An MRI scan can also help them identify or rule out other causes of the symptoms.

Many CIS episodes are mild and do not require treatment. However, doctors will likely recommend treatment if a person experiences pain in the eye, severe vision loss, or both, or if they have pronounced incoordination, dizziness, and dysfunction in the ability to move body parts.

The use of MS medications for CIS varies among clinicians and national guidelines, but commonly used treatments include:

High doses of corticosteroids

Doctors prescribe corticosteroids when a person’s symptoms are disabling. The medications lower inflammation and immune system activity.

Beta-interferon or glatiramer acetate

The Food and Drug Administration (FDA) has approved medications called disease-modifying therapies (DMTs). Rather than taking these by mouth, a person receives them through intramuscular injections. Older 2012 research suggests that they may prevent CIS from developing into MS or delay this progression.

CIS may be the first manifestation of MS, but it does not necessarily mean that someone will later develop MS.

The Department of Veterans Affairs (DVA) explains that if an MRI scan shows that a person with CIS has brain lesions similar to those that occur in MS, they have a 70–80% risk of developing MS. In contrast, if their MRI scan does not show such brain lesions, they have a 20–30% risk.

According to the DVA, classifying CIS as low or high risk is important because in high risk cases, doctors encourage immediate treatment to delay the onset of MS. Early treatment can also minimize disability.

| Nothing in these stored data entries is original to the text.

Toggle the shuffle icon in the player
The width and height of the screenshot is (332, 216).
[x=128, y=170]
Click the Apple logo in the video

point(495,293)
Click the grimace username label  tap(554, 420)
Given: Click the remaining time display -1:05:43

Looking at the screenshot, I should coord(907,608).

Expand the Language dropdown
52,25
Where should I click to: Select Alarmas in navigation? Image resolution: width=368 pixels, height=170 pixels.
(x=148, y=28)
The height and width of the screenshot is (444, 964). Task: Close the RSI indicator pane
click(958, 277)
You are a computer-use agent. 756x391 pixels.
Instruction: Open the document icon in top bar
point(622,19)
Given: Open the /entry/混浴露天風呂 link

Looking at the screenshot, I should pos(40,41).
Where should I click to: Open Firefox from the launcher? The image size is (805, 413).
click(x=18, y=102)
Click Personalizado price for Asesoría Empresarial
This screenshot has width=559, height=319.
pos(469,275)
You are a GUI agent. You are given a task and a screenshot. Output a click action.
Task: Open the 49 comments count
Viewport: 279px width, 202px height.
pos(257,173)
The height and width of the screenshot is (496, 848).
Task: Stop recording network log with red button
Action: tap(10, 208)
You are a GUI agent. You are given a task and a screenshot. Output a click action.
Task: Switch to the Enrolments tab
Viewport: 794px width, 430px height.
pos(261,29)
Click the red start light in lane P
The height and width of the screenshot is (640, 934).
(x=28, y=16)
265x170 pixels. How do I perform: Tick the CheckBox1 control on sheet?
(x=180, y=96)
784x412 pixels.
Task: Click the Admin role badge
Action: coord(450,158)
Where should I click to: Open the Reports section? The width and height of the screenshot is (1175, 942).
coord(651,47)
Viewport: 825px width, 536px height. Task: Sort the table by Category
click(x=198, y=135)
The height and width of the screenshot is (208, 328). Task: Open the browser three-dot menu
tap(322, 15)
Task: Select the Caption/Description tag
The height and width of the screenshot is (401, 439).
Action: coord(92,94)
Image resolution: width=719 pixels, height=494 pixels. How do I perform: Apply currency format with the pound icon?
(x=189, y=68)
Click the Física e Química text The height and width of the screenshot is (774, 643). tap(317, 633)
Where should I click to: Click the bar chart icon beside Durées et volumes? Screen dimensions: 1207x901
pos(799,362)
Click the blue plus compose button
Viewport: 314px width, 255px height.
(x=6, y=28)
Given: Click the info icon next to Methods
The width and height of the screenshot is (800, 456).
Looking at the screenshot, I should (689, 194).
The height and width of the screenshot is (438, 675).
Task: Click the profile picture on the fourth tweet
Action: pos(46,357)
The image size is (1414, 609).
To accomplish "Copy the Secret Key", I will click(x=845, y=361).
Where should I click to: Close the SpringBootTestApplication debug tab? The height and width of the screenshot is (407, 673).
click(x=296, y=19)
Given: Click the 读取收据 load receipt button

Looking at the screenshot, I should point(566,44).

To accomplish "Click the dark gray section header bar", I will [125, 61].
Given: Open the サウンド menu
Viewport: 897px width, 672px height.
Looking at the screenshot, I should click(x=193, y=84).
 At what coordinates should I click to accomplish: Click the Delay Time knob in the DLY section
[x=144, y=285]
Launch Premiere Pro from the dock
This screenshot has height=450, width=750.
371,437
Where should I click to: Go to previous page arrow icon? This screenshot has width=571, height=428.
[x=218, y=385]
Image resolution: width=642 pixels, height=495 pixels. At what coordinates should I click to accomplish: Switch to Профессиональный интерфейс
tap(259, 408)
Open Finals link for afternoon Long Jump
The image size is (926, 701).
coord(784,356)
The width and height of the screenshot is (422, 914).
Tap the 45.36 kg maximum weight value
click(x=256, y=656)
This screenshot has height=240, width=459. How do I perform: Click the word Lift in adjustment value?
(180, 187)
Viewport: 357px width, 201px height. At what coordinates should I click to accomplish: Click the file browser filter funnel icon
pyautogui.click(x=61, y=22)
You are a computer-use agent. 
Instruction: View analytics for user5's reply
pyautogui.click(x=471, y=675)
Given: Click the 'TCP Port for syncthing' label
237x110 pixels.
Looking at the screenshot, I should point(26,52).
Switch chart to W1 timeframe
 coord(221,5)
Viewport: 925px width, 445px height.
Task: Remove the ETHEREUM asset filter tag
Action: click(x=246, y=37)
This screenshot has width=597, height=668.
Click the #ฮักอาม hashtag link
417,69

Another risk factor for progression to MS is the manifestation of several symptoms. A person with only one symptom during the episode is less likely to develop MS than someone with an array of symptoms.

The authors of a 2018 study explain that because of limited long-term studies, the progression pattern of CIS to MS is not clear. However, they reviewed published studies and used the data to estimate that 85% of people with CIS develop MS within 20 years. They also note that the decrease in life expectancy of individuals with CIS is marginal.

Older research from 2012 sheds additional light on the outlook of people whose CIS develops into MS. The authors state that after 15–20 years, one-third of people with CIS will experience minimal or no disability, and one-half will have a progressive form of MS with increasing disability.

CIS is a single episode of neurological symptoms that lasts at least 24 hours. The symptoms depend on the area of the brain where inflammation occurs, but they may include vision loss, uncoordinated movements, and loss of bladder control.

In about 85% of people, a CIS episode is the first sign of MS. If the symptoms are mild, a person may not need treatment. For disabling symptoms, doctors may prescribe corticosteroids to reduce inflammation or DMTs to delay the progression to MS.